Integrity – Would processing the payments without adequate explanation be seen as being honest and fair by others?

Objectivity – How will you be able to demonstrate your independence*, actual or perceived, from the Chief Executive?

Professional competence and due care - How can allowing the expense payments to be processed without adequate explanation be seen as acting with due skill, care and diligence?

Professional Behaviour - How should you proceed so as not to discredit yourself?


Identify relevant facts: Consider the business’ policies, procedures and guidelines, accounting standards, best practices, code of ethics, applicable laws and regulations. Is it possible to obtain details or documentation of the “understanding” between the Chief Executive and the Chairman? Have you discussed the matter directly with the Chief Executive and /or Chairman to ensure you have the real facts?

Identify affected parties: Key affected parties are you, the Chief Executive and the Board. Other possible affected parties are the expense processing department, human resources, internal audit, tax department, Audit committee*, employees, shareholders and financial backers.

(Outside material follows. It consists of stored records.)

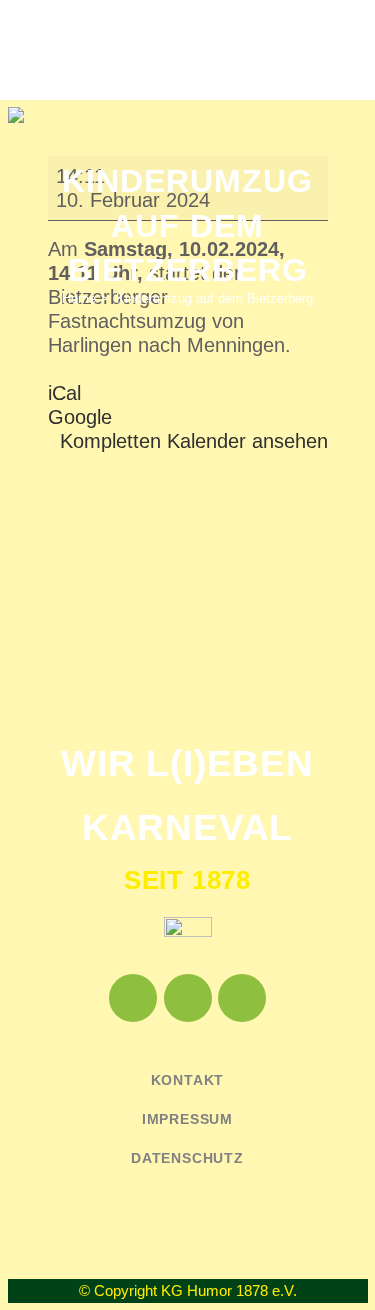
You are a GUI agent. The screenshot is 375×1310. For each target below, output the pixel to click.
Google (80, 417)
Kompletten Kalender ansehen (194, 441)
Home (79, 298)
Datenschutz (187, 1158)
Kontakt (188, 1080)
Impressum (187, 1119)
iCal (64, 393)
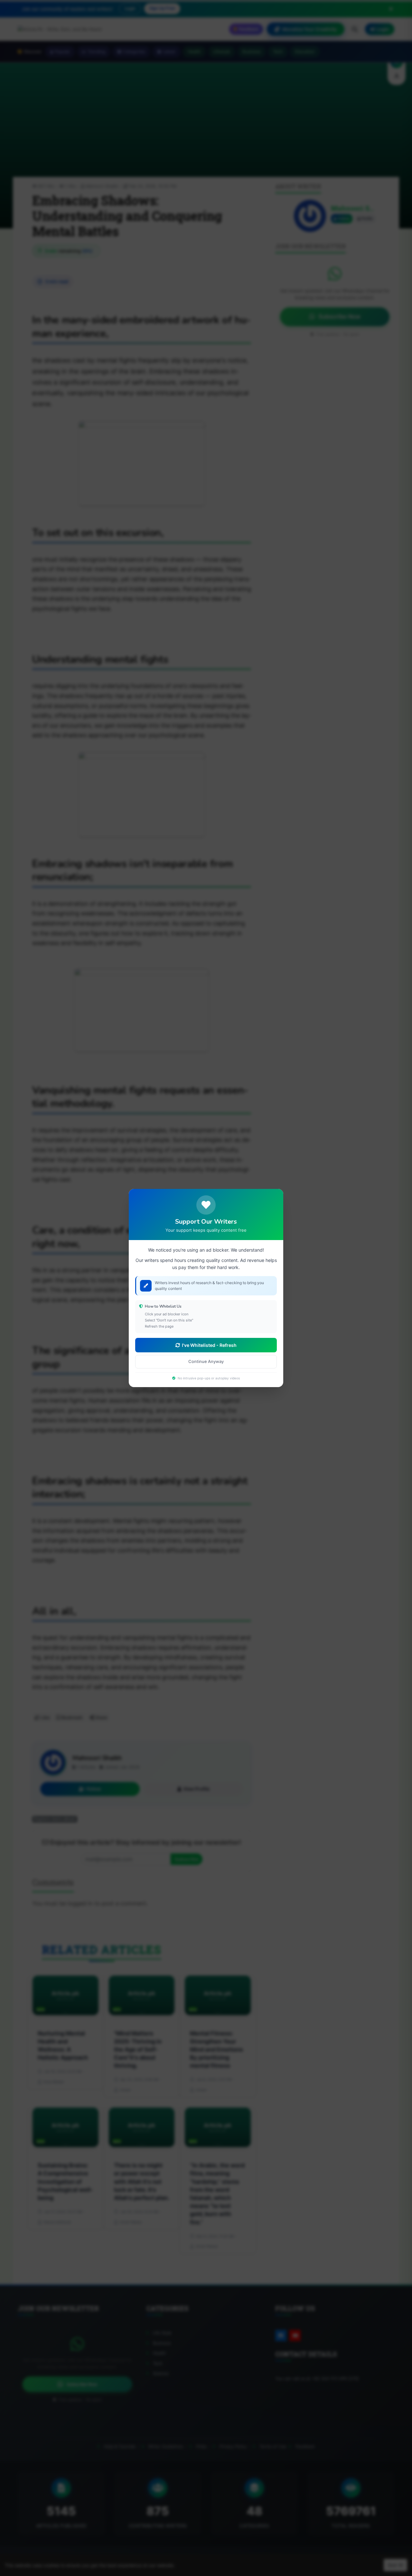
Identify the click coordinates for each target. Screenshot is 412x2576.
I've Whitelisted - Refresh (209, 1345)
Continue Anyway (206, 1361)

Who should be involved in resolution: Consider not just who should be involved, but also for what reason and timing of their involvement. Have you thought of contacting ICAEW for advice and guidance? Do you have trusted colleagues with whom you can discuss your position? At what point will you consider involving the Board and the Audit committee*?

Possible course of action

Discuss the issue further with the Chief Executive and ask for details of the trip or documentary evidence of this “understanding” between the Chief Executive and the Chairman. During this discussion, explain to the Chief Executive the reasons why this information is needed, for example, to conform with the organisation’s policies, procedures and guidelines. Explain to the Chief Executive that it may be necessary to ensure that the contentious items are included in a P11D, and argued as a deductible expense with the Revenue. If the Chief Executive will not provide the necessary information, explain that the matter will have to be discussed with the Chairman, and you will set up a meeting with all three of you.

If no satisfactory response is obtained from the Chief Executive and the Chairman, next steps could include discussion with the Board, internal audit, Audit committee* and external auditors.

During the resolution process, it may be helpful to document your involvement, the substance of the discussions held, who else was involved, what decisions were made and why.